From mboxrd@z Thu Jan  1 00:00:00 1970
Return-Path: <linux-kernel-owner@vger.kernel.org>
Received: (majordomo@vger.kernel.org) by vger.kernel.org via listexpand
	id S1752217Ab1JLCfr (ORCPT <rfc822;w@1wt.eu>);
	Tue, 11 Oct 2011 22:35:47 -0400
Received: from mga09.intel.com ([134.134.136.24]:56422 "EHLO mga09.intel.com"
	rhost-flags-OK-OK-OK-OK) by vger.kernel.org with ESMTP
	id S1750873Ab1JLCfq (ORCPT <rfc822;linux-kernel@vger.kernel.org>);
	Tue, 11 Oct 2011 22:35:46 -0400
X-ExtLoop1: 1
X-IronPort-AV: E=Sophos;i="4.67,352,1309762800"; 
   d="scan'208";a="62007892"
Message-ID: <4E94FCFE.4090300@linux.intel.com>
Date: Wed, 12 Oct 2011 10:35:42 +0800
From: Chen Gong <gong.chen@linux.intel.com>
User-Agent: Mozilla/5.0 (Windows NT 6.1; WOW64; rv:7.0.1) Gecko/20110929 Thunderbird/7.0.1
MIME-Version: 1.0
To: Don Zickus <dzickus@redhat.com>
CC: Ingo Molnar <mingo@elte.hu>, Andi Kleen <andi@firstfloor.org>,
        x86@kernel.org, LKML <linux-kernel@vger.kernel.org>,
        Peter Zijlstra <peterz@infradead.org>,
        Robert Richter <robert.richter@amd.com>,
        Andrew Morton <akpm@linux-foundation.org>, seiji.aguchi@hds.com,
        vgoyal@redhat.com, mjg@redhat.com, tony.luck@intel.com,
        gong.chen@intel.com, satoru.moriya@hds.com, avi@redhat.com
Subject: Re: [PATCH 1/3] x86, reboot:  Use NMI instead of REBOOT_VECTOR to
 stop cpus
References: <1318346686-12349-1-git-send-email-dzickus@redhat.com> <1318346686-12349-2-git-send-email-dzickus@redhat.com>
In-Reply-To: <1318346686-12349-2-git-send-email-dzickus@redhat.com>
Content-Type: text/plain; charset=UTF-8; format=flowed
Content-Transfer-Encoding: 8bit
Sender: linux-kernel-owner@vger.kernel.org
List-ID: <linux-kernel.vger.kernel.org>
X-Mailing-List: linux-kernel@vger.kernel.org

于 2011/10/11 23:24, Don Zickus 写道:
> A recent discussion started talking about the locking on the pstore fs
> and how it relates to the kmsg infrastructure.  We noticed it was possible
> for userspace to r/w to the pstore fs (grabbing the locks in the process)

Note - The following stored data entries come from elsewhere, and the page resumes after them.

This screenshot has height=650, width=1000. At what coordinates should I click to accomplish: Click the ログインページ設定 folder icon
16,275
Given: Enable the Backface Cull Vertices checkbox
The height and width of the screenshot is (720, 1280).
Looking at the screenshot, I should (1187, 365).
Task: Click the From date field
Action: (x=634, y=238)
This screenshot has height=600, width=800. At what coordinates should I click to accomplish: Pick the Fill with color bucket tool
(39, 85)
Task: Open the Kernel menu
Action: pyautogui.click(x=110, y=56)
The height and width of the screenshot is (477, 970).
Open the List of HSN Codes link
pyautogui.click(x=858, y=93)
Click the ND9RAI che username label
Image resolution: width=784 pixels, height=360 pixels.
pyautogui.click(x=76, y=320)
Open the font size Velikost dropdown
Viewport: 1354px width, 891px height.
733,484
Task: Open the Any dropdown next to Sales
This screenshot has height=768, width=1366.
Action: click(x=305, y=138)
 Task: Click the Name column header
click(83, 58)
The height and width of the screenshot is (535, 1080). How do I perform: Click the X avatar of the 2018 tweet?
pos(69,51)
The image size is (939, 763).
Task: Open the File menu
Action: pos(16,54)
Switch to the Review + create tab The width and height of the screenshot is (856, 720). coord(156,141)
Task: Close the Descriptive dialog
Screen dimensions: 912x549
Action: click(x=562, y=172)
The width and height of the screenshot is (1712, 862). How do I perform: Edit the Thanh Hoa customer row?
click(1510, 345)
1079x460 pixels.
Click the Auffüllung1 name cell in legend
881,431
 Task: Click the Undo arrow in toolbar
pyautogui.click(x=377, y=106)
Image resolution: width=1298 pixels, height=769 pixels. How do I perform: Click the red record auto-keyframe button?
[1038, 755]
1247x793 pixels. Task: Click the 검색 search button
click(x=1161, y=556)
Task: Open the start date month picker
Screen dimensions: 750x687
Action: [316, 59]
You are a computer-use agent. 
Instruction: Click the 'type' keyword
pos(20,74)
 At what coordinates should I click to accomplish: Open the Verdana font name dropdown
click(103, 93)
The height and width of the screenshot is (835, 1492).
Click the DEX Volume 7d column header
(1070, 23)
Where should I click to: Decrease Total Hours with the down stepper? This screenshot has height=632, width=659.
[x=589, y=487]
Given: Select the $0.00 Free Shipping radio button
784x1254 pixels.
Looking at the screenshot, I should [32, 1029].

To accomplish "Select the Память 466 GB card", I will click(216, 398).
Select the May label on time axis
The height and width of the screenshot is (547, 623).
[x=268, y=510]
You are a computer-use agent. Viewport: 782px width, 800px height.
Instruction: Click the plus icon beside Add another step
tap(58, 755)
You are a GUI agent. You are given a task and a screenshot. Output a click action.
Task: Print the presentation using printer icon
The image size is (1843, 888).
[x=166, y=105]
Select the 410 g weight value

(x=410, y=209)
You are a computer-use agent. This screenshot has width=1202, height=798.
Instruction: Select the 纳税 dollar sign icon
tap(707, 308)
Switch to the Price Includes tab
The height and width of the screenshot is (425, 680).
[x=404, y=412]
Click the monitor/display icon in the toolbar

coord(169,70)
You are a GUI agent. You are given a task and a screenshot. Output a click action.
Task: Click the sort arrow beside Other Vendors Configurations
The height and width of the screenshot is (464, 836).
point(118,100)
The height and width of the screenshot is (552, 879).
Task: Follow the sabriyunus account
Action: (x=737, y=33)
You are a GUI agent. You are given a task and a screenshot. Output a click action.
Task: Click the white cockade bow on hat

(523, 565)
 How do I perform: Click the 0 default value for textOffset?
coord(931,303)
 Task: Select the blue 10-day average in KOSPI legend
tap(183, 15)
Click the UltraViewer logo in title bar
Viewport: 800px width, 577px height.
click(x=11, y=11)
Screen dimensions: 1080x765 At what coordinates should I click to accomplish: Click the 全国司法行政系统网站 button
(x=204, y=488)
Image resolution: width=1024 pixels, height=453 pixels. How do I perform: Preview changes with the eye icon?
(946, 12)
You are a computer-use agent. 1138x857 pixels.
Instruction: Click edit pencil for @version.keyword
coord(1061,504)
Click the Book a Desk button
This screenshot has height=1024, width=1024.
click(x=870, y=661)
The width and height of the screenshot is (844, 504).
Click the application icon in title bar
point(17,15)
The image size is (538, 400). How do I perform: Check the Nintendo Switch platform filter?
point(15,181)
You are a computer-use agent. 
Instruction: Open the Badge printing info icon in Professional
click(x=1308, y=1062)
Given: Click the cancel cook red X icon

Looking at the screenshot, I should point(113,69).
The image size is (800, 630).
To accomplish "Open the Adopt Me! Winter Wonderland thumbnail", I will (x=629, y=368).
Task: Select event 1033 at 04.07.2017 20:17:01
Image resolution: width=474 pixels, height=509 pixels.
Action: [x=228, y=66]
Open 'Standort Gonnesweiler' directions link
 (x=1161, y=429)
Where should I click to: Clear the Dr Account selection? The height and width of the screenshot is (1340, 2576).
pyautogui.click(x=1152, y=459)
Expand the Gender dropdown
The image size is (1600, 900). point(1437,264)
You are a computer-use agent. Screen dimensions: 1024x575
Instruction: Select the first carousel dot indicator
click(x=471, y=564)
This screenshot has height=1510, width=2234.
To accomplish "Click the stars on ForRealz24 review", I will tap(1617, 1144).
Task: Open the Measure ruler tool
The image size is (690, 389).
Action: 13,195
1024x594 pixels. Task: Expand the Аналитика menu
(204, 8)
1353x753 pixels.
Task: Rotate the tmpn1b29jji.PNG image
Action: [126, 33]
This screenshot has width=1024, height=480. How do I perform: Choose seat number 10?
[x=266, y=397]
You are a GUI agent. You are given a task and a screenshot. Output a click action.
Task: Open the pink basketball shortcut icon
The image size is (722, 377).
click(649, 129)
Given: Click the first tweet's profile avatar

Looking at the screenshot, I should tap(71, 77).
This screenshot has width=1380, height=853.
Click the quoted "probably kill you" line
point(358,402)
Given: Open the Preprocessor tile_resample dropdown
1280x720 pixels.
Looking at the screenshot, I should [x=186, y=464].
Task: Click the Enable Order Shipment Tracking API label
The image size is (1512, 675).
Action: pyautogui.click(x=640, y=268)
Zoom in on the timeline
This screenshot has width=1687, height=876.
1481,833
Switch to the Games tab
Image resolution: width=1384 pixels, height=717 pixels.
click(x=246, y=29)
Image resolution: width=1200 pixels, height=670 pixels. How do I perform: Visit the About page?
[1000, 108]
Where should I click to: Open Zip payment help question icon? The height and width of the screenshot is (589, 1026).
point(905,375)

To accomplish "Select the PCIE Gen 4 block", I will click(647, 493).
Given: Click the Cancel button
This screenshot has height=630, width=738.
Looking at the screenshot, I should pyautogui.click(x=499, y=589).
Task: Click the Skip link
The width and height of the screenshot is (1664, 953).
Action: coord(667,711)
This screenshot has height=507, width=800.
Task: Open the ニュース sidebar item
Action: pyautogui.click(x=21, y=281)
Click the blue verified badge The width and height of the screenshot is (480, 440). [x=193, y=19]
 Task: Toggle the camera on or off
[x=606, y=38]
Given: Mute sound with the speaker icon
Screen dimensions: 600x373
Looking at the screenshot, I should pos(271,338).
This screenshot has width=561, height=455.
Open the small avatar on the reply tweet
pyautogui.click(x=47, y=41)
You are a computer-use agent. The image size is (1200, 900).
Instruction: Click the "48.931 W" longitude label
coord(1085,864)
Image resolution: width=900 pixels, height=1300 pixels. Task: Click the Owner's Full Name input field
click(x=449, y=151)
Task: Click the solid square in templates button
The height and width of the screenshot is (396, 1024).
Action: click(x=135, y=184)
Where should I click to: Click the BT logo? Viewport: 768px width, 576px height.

> and block the panic path from r/w to the same fs.
>
> The reason was the cpu with the lock could be doing work while the crashing
> cpu is panic'ing.  Busting those spinlocks might cause those cpus to step
> on each other's data.  Fine, fair enough.
>
> It was suggested it would be nice to serialize the panic path (ie stop
> the other cpus) and have only one cpu running.  This would allow us to
> bust the spinlocks and not worry about another cpu stepping on the data.
>
> Of course, smp_send_stop() does this in the panic case.  kmsg_dump() would
> have to be moved to be called after it.  Easy enough.
>
> The only problem is on x86 the smp_send_stop() function calls the
> REBOOT_VECTOR.  Any cpu with irqs disabled (which pstore and its backend
> ERST would do), block this IPI and thus do not stop.  This makes it
> difficult to reliably log data to the pstore fs.
>
> The patch below switches from the REBOOT_VECTOR to NMI (and mimics what
> kdump does).  Switching to NMI allows us to deliver the IPI when irqs are
> disabled, increasing the reliability of this function.
>
> However, Andi carefully noted that on some machines this approach does not
> work because of broken BIOSes or whatever.
>
> To help accomodate this, the next couple of patches will run a selftest and
> provide a knob to disable.
>
> V2:
>    uses atomic ops to serialize the cpu that shuts everyone down
>
> Signed-off-by: Don Zickus<dzickus@redhat.com>
> ---
>
> [note] this patch sits on top of another NMI infrastructure change I have
> submitted, so the nmi registeration might not apply cleanly without that patch.
> ---
>   arch/x86/kernel/smp.c |   58 +++++++++++++++++++++++++++++++++++++++++++++++-
>   1 files changed, 56 insertions(+), 2 deletions(-)
>
> diff --git a/arch/x86/kernel/smp.c b/arch/x86/kernel/smp.c
> index 013e7eb..7bdbf6a 100644
> --- a/arch/x86/kernel/smp.c
> +++ b/arch/x86/kernel/smp.c
> @@ -28,6 +28,7 @@
>   #include<asm/mmu_context.h>
>   #include<asm/proto.h>
>   #include<asm/apic.h>
> +#include<asm/nmi.h>
>   /*
>    *	Some notes on x86 processor bugs affecting SMP operation:
>    *
> @@ -147,6 +148,59 @@ void native_send_call_func_ipi(const struct cpumask *mask)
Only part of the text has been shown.